Global communication (reductions)

DIY supports general reductions to implement complex global operations over blocks. These reductions are general-purpose (any global communication pattern can be implemented); they operate over blocks, which cycle in and out-of-core as necessary; the operations are (multi-)threaded automatically using the same mechanism as foreach().

All the reductions included in DIY operate in rounds over a k-ary reduction tree. The value of k used in each round can vary, but if it's fixed, the number of rounds is log_k(nblocks). In each round of the reduction tree, the distance between blocks (in terms of their block global ID or gid) either increases (so-called "distance-doubling") or decreases (so-called "distance-halving"). This is controlled by the contiguous argument, which defaults to true (distance-doubling). Only blocks decomposed by a diy::RegularDecomposer (i.e., blocks arranged in a regular block grid) can be reduced this way. The decomposer object is one of the arguments to the reduction.

The following patterns are currently available. With the exception of all_to_all, the other patterns all feature a call to diy::reduce, passing a derived class of diy::RegularPartners to differentiate between the different patterns. The callback function passed to diy::reduce is similar to the callback function used with diy::Master:foreach described in the Callbacks page. The callback function is called by DIY in each round of the reduction tree. Each time, the communication proxy (ReduceProxy) acts similarly as in foreach: the proxy contains the neighboring blocks that form a communicating group for the current round. Unlike foreach, this group changes from one round to the next in a reduction. In addition to a pointer to the block and the communication proxy, the callback is given the partners class, which can provide additional information. The user needs to write the body of the callback function, which typically dequeues received messages from the previous round, performs some local computation, and enqeues messages for the next round.

Merge-reduce

A merge-reduce accumulates information in successively fewer blocks with each round. Each round, one block in a communicating group (ReduceProxy) takes ownership of the merged result and continues to the next round, while the other blocks in the group idle in the following rounds. In the final round, one block, the root of the reduction tree, has all of the data.

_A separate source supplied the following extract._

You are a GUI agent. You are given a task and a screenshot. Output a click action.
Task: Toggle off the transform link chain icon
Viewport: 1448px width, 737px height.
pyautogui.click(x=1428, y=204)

void foo(Block* b,                                  // local block
         const diy::ReduceProxy& rp,                // communication proxy
         const diy::RegularMergePartners&)          // partners of the current block
{
    // dequeue and merge
    for (int i = 0; i < rp.in_link().size(); ++i)
    {
        int nbr_gid = rp.in_link().target(i).gid;
        std::vector<int>    in_vals;
        rp.dequeue(nbr_gid, in_vals);

        // merge with current block data, e.g., accumulate sum
        for (size_t j = 0; j < in_vals.size(); ++j)
            (b->data)[j] += in_vals[j];
    }

    // step 2: enqueue
    for (int i = 0; i < rp.out_link().size(); ++i)    // redundant since out_link size = 1 for merge-reduce
        rp.enqueue(rp.out_link().target(i), b->data);
}

int main(int argc, char* argv[])
{
    ...
    int k = 2;                                       // the radix of the k-ary reduction tree

    // partners for merge over regular block grid
    diy::RegularMergePartners  partners(decomposer,  // diy::Decomposer object
                                        k,           // radix of k-ary reduction (default 2)
                                        contiguous); // contiguous = true: distance doubling (default true)
                                                     // contiguous = false: distance halving

    // reduction
    diy::reduce(master,                              // diy::Master object
                assigner,                            // diy::Assigner object
                partners,                            // diy::RegularMergePartners object
                &foo);                               // merge operator callback function
    ...
}

see the example here

Broadcast

A broadcast is implemented as a merge-reduce in reverse order. Starting with one block, each round features more blocks participating in the communication. The usage is similar to merge-reduce, with the partners object now being `diy::RegularBroadcastPartners'.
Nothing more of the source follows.